Para não errar a contagem, criou-se um cordão com contas. Sim, o terço. Terço porque originalmente eram três partes de 50 ave-marias, intercaladas por pai-nossos e outras orações, para formar a totalidade — desde 2002, por instituição do então papa João Paulo 2º (1920-2005), são quatro os terços que constituem o rosário.
Por tradição, atribui-se ao frade Domingos de Gusmão (1170-1221), fundador da ordem dos dominicanos, a criação da reza do rosário. A prática se difundiu por conta dos religiosos dessa ordem, em especial de Alano da Rocha (1428-1475). A oficialização dessa forma de oração também ocorreu no pontificado de Pio 5º.

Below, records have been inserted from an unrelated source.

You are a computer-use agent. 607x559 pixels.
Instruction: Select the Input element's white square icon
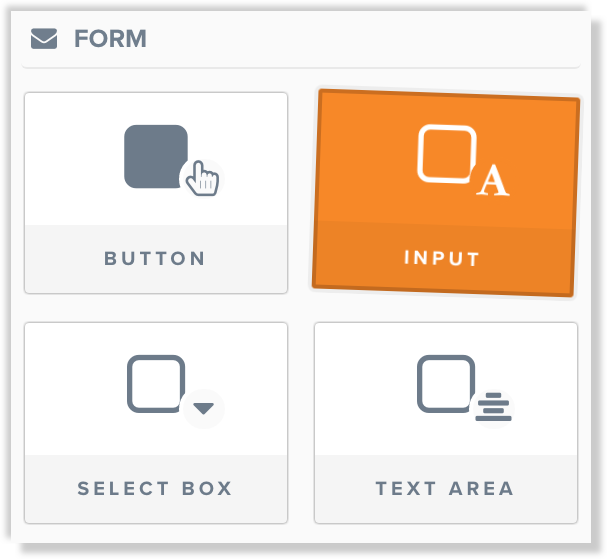click(447, 154)
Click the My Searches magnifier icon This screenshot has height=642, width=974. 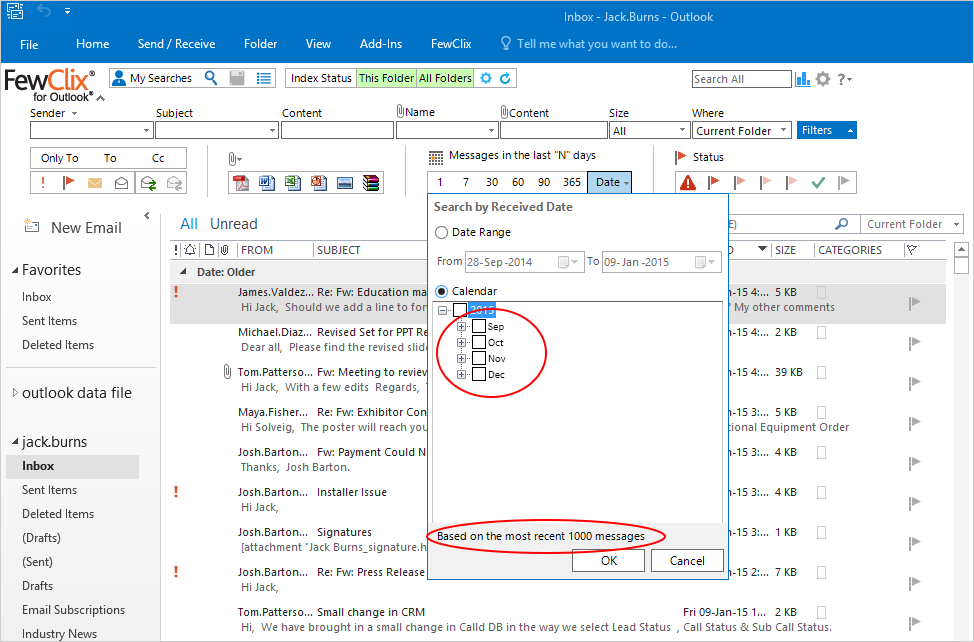(x=211, y=78)
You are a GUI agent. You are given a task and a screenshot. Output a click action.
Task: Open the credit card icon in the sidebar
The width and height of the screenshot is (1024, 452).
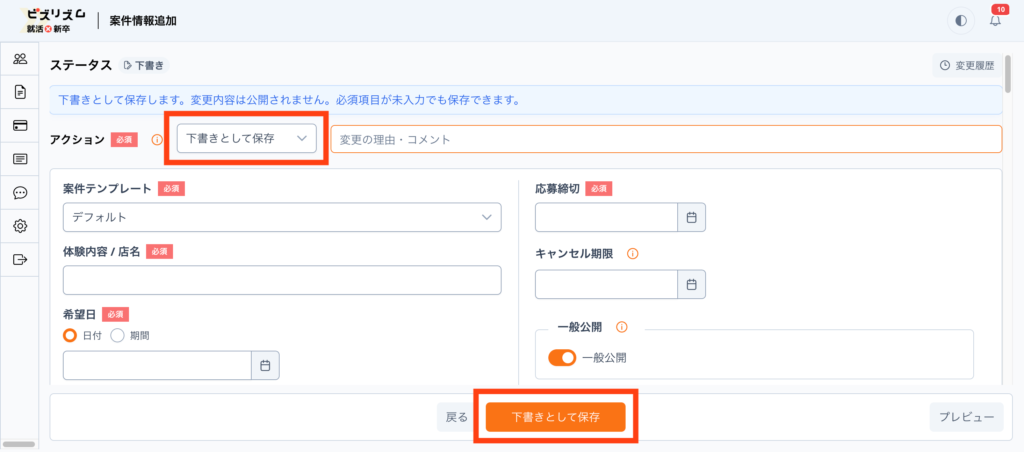pos(20,125)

"Assim como a ave-maria, o rosário não nasceu pronto: foi fruto de um processo lento e orgânico dentro da vida da Igreja", diz padre Natal.
Por conta do rosário, até mesmo por uma questão matemática, a ave-maria se tornou mais rezada até mesmo do que o pai-nosso — que, segundo os relatos bíblicos, teria sido uma oração ensinada pelo próprio Jesus. Afinal, na prática dessa tradição de rezar com o terço na mão, são necessárias dez ave-marias para cada pai-nosso.
Os especialistas concordam que há ingredientes específicos que favoreceram a disseminação da ave-maria, transformando-a na reza, ao lado do bíblico pai-nosso, mais praticada pela devoção popular.
"Tem origem bíblica e é fácil de decorar", frisa Paiva. "E tornou-se um exercício completo de piedade. Eu diria que, depois da liturgia, é a oração mais importante da Igreja hoje."
Padre Natal destaca a "simplicidade" da fórmula que "unida a uma profundidade impressionante" pegou facilmente entre os fiéis. "É uma oração breve, fácil de guardar na memória", comenta.
Outro aspecto é que o fato de ter sido adotada por monges e se fazer presente em diversas ocasiões dentro de celebrações. Isto acabou difundindo a fórmula. "Os monges repetiam a saudação angélica como forma de oração contínua", afirma o padre. "Essa prática se espalhou naturalmente."
"No meio monástico, enquanto os letrados liam [o saltério], os iletrados rezavam incansavelmente a ave-maria", situa Maerki.
"Como o povo não entendia latim e não conseguia rezar [os salmos], começou a se propor e a se aceitar que estes fossem substituídos por 150 ave-marias", pontua Paiva.
Por fim, ele lembra da própria instituição do rosário como forma de oração. "A partir do século 13, a ave-maria se tornou a espinha dorsal dessa devoção que rapidamente se espalhou pelo mundo cristão", frisa Natal.
Interessante notar também que a segunda parte, essa criação eclesial, funciona também como um resumo dos dogmas católicos que sustentam a veneração a Maria.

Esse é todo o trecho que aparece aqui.